L’enfant de demain

enfant_de_demain-2— Par Michèle Bigot —

D’après Souvenez-vous de moi, l’enfant de demain
De Serge Amisi,
Avec Mathieu Genet et Serge Amisi,
Mise en scène : Arnaud Churin,
Chapelle du Verbe incarné, du 5 au 27/07/2014

Cette proposition théâtrale naît de la rencontre du metteur en scène Arnaud Churin avec un texte Souvenez-vous de moi, l’enfant de demain de Serge Amisi . il raconte lui-même comment, à la recherche de textes pouvant conduire des ateliers pour les apprentis acteurs des écoles de la Comédie de Saint-Étienne , il rencontre, au milieu d’autres témoignages sur la vie des enfants soldats d’Afrique centrale, le livre de Serge Amisi. Émerveillé par la langue d’Amisi, qui écrit en Lingala puis traduit en français, pliant, à l’instar d’Aimé Césaire « la langue française à son vouloir-dire », il s’empare du texte pour en faire l’objet et le support d’un travail collectif d’écriture théâtrale.
Car ce texte est un récit, mené selon le point de vue de Serge enfant. Et c’est cette vision enfantine du monde où la fraîcheur rencontre l’horreur qui va lentement se banaliser au quotidien. Enfance ordinaire en ses débuts, une mère aimante, un père absent, des parents divorcés, une décision de justice sépare l’enfant de sa mère, qui dès lors est jeté dans un monde sans pitié. La marâtre fait le nécessaire pour se débarrasser de l’enfant et le voici jeté sur les routes. Recueilli par son oncle- la seule figure humaine pleine de dignité- le voilà bientôt enlevé par des soldats rwandais, alliés du révolutionnaire Kabila, en route pour renverser Mobutu. Dès lors l’enfant va être le jouet des soldats qui le nomment « chef des Kadogos » (enfants soldats). L’oncle paternel vient au centre de formation pour récupérer son neveu, et c’est alors que les soldats vont obliger l’enfant à tuer son oncle.
L’enfant glisse dans l’horreur sans véritablement comprendre ce qui se passe.
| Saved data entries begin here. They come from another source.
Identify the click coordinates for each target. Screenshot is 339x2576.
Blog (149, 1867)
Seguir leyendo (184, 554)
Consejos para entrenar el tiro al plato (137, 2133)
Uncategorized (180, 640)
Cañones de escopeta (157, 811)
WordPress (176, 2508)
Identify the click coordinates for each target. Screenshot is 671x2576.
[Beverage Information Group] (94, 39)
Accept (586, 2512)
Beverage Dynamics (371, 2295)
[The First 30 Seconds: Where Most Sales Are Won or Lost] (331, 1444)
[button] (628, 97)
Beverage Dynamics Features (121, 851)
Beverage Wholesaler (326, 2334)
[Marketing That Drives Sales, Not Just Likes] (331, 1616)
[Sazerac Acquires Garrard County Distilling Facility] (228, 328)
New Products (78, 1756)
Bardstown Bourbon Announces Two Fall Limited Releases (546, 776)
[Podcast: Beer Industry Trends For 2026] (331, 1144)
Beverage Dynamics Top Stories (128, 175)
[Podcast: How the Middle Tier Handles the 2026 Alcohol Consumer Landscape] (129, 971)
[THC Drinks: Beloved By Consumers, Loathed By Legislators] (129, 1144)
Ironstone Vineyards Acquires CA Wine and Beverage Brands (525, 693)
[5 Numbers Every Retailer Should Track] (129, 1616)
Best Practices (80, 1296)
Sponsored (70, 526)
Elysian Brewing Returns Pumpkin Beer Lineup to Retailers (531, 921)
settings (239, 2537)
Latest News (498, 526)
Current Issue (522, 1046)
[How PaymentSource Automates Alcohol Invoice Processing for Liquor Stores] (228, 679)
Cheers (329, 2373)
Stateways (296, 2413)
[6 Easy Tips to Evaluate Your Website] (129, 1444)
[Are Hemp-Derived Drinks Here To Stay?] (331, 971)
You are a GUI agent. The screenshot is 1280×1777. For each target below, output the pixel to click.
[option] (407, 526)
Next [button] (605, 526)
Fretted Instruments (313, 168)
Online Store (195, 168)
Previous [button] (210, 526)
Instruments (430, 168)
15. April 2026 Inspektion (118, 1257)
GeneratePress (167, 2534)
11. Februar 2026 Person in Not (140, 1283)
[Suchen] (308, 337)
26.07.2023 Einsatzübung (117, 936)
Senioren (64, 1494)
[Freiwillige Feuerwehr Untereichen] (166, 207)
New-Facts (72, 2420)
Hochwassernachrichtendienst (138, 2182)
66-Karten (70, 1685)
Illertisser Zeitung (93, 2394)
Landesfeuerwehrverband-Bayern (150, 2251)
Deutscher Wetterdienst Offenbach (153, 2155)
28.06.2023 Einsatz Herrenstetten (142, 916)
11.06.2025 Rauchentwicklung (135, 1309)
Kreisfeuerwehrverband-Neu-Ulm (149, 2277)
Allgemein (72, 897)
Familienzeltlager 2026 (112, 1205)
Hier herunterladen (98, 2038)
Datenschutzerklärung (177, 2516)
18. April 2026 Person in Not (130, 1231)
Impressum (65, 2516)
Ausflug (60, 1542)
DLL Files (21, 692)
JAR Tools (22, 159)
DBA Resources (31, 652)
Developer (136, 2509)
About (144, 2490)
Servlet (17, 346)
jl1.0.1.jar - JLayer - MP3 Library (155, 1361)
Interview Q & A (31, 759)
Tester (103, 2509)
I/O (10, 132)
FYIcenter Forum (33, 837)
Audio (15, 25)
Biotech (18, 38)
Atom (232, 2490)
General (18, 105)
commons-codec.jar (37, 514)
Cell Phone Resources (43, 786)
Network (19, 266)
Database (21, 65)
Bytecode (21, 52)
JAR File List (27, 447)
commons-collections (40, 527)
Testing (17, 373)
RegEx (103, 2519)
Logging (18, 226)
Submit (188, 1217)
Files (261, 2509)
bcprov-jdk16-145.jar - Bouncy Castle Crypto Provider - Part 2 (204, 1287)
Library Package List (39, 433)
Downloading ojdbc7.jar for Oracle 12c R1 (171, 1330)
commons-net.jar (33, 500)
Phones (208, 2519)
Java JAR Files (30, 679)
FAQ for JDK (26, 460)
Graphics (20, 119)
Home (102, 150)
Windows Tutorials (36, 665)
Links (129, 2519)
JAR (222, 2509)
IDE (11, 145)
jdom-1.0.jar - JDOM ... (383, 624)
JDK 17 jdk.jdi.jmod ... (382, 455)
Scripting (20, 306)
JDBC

Il vit les événements tragiques sur un mode mécanique. La machine à tuer qu’il est en train de devenir ne réussit pas cependant à éliminer l’enfance qui reste en lui. Sa seule préoccupation est de s’acheter des jouets avec sa maigre solde. A la fois bourreau malgré lui et victime de l’arbitraire le plus pervers et des sévices les plus dégradants, l’enfant cherche à fuir.
Le plus étonnant est que ce récit pathétique n’est pas exempt de drôlerie, de touches comiques et d’une profonde poésie. Car cet enfant joueur aime à amuser les autres « animant » des chansons pour les soldats adultes et devenant la mascotte du régiment.
Comment porter à la scène un tel récit ?
Serge Amisi lui-même a fait partie de l’équipe, pour réaliser une véritable adaptation du texte narratif à la scène. Serge joue son propre personnage, mais il y a dédoublement dans sa représentation. Sur scène ce sont deux acteurs, Serge Amisi et Mathieu Genet qui se partagent la représentation du héros et créent ainsi une dramaturgie, un dialogue, des effets de rythme, des échanges, et toute une chorégraphie à deux qui rend compte du dédoublement de personnalité de l’enfant. Le héros et son double se répondent, se relaient. Présence de chants, d’autres voix, alternance des langues proférées, swahili, lingala, français. Toute dynamique dramaturgique produite par le travail en équipe. Rien n’est écrit à l’avance, le montage du texte se réalise dans un faire sur le plateau.
Décor minimal. Un rideau de franges en fond de plateau, une marionnette à masque présentant le personnage de l’oncle, tout le reste de la dynamique scénique est confié au geste, au mouvement, à la danse et à la circulation de langues, musiques, paroles. Ainsi ce passage où l’enfant échappé de l’armée et perdu erre au fond de la forêt pendant des nuits et des jours sans manger ni rencontrer âme qui vive est restitué par l’acteur dialoguant avec son arme. L’objet prend alors une dimension surnaturelle, dont la figuration hésite entre la branche et le mitraillette. Entre terreur enfantine, puissance magique et poésie première, la force de suggestion naît du jeu de l’acteur, pliant son corps au désarroi de l’enfant.
Avec peu de moyens, ce travail collectif tire parti du moindre accessoire pour restituer toute la force de ce texte étonnant, qui plaide pour la cause de l’enfance martyrisée par la folie des adultes.